### GIVEN EXERCISE
Tally the lines in the records that contain the string "with". Give only that number.

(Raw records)
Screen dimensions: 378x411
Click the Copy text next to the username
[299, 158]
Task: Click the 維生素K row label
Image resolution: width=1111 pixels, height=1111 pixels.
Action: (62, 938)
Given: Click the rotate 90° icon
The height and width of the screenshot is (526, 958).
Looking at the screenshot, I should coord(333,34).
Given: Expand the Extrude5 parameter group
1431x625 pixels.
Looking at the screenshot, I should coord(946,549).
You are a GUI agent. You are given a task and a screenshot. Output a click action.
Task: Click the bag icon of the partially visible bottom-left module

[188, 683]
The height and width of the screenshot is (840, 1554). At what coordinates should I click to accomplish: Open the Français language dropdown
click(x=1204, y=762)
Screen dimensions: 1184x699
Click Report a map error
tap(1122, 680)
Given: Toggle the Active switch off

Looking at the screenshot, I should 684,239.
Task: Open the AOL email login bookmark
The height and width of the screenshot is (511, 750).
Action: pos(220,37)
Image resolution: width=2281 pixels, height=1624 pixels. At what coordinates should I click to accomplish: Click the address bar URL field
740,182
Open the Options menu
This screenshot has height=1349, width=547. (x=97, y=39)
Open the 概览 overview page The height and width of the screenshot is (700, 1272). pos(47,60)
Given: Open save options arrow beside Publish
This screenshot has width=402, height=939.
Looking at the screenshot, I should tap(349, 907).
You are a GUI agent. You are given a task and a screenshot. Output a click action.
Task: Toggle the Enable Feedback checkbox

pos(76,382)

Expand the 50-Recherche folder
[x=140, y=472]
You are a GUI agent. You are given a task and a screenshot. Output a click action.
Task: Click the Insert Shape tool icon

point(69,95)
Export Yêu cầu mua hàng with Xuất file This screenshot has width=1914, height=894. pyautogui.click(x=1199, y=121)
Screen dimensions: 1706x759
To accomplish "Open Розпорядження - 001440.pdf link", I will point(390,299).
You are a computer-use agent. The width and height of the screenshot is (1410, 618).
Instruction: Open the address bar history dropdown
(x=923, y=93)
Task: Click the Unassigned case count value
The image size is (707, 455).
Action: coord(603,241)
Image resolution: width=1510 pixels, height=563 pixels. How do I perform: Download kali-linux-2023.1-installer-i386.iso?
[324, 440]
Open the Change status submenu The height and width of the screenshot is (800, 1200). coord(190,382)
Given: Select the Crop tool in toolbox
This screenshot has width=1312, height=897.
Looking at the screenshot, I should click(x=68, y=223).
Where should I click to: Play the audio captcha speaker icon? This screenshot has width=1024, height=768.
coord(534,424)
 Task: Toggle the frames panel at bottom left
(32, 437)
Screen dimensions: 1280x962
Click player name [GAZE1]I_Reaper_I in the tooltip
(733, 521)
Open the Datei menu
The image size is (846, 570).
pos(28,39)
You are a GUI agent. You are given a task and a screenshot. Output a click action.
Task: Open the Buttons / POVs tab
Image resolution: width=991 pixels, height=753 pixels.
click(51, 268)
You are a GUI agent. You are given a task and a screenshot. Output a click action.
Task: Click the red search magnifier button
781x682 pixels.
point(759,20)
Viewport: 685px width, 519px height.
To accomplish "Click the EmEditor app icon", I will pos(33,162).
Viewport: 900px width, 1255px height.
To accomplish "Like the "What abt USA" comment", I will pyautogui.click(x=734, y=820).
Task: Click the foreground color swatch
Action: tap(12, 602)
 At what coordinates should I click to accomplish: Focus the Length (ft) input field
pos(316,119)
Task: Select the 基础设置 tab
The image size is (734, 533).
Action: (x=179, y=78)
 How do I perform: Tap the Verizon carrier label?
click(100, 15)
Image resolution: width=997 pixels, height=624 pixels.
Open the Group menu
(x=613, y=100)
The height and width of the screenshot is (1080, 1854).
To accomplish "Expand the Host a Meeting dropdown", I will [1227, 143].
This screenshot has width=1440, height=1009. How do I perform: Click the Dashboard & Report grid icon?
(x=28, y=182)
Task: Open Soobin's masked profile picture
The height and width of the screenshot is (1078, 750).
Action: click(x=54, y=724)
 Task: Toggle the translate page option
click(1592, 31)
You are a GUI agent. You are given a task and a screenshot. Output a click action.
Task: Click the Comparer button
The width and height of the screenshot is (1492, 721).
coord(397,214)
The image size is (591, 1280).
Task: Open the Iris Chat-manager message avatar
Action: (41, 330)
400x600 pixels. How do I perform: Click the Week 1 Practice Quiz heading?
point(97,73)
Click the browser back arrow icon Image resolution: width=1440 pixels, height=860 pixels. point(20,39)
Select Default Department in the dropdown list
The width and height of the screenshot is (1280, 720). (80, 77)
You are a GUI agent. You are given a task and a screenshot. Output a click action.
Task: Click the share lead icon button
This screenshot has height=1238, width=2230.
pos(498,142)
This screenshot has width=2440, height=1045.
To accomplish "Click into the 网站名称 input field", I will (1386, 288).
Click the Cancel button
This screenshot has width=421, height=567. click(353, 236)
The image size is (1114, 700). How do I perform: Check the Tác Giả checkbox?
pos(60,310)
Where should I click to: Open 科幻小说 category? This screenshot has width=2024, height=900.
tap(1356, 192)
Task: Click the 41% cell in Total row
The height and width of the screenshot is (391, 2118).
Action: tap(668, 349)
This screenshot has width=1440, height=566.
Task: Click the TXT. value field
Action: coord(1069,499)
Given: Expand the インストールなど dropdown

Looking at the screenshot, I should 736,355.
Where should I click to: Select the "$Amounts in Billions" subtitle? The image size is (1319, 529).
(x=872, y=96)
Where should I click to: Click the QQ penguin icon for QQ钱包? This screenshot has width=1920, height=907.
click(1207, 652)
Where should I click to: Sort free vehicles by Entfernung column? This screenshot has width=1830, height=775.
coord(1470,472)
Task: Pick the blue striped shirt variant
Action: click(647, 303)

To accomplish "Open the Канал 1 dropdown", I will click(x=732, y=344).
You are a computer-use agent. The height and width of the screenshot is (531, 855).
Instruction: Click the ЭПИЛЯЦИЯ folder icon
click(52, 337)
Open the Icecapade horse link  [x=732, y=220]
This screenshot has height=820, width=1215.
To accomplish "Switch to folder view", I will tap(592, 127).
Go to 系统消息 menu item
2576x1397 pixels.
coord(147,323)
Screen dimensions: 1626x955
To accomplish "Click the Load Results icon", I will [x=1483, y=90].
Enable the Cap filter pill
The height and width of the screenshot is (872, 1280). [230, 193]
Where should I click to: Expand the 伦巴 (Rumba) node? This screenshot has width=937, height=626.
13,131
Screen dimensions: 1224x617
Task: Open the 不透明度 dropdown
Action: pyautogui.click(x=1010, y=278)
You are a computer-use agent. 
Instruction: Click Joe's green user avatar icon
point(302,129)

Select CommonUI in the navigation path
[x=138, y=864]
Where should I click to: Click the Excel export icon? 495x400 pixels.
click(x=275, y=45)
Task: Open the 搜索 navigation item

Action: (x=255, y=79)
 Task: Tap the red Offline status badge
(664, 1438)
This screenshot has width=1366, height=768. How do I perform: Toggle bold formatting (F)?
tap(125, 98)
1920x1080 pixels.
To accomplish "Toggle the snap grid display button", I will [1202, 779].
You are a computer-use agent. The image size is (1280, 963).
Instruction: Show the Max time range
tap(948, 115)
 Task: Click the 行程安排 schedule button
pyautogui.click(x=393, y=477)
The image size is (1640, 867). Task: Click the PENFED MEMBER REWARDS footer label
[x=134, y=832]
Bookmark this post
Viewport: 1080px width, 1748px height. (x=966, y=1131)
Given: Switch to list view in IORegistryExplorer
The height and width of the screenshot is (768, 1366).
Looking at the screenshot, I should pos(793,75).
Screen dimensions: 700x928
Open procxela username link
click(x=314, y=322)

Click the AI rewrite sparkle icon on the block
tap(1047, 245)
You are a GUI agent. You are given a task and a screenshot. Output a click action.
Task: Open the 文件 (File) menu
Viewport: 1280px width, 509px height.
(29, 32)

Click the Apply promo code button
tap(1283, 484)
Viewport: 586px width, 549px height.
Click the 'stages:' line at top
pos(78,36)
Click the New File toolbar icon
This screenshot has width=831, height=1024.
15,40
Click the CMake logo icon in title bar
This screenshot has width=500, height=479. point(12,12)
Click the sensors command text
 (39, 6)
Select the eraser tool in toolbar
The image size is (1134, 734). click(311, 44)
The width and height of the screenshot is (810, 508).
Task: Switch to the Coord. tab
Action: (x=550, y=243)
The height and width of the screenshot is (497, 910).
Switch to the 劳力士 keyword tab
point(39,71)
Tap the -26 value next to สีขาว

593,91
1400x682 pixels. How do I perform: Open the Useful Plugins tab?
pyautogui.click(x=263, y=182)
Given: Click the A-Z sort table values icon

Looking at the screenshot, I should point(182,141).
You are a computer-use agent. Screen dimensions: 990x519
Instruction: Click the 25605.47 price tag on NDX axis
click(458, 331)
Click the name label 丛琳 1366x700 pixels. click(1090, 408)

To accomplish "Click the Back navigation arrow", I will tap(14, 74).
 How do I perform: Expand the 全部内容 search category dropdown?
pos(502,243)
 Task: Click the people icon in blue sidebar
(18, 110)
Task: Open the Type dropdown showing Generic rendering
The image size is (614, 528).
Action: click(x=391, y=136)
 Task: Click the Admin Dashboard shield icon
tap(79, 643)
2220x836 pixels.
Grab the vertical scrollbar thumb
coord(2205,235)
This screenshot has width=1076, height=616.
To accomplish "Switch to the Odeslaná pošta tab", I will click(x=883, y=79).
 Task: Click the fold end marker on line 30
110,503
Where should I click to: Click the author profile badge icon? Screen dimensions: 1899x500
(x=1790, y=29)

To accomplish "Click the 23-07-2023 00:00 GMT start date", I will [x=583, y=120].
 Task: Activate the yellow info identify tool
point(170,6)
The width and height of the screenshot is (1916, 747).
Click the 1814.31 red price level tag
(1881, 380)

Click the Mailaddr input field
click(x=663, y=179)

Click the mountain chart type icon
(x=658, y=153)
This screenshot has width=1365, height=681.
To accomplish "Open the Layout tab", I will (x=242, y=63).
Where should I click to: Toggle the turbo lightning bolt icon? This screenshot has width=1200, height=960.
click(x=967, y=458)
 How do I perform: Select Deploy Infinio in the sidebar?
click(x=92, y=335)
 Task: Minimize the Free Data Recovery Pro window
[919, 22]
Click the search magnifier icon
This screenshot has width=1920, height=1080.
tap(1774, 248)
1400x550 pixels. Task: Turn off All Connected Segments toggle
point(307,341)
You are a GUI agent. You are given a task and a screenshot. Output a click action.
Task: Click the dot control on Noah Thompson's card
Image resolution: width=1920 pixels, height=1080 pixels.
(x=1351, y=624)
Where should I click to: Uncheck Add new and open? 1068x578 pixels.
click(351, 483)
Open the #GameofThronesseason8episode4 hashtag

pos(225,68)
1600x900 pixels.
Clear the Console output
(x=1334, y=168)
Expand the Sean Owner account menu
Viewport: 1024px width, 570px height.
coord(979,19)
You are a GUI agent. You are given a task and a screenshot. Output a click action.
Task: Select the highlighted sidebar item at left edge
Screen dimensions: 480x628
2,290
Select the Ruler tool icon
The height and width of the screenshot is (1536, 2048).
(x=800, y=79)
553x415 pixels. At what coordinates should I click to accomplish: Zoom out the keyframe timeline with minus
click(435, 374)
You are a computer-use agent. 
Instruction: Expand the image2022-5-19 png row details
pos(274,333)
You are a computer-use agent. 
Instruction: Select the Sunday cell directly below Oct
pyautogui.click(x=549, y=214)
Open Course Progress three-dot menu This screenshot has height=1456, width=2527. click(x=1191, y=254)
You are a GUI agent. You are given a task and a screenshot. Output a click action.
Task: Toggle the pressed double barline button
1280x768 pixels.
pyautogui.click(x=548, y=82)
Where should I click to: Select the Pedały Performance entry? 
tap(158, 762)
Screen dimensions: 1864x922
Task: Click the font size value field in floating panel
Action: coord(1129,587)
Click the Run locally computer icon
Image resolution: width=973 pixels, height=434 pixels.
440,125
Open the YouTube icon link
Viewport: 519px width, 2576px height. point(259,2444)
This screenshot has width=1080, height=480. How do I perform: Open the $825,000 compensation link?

### WRITTEN ANSWER
2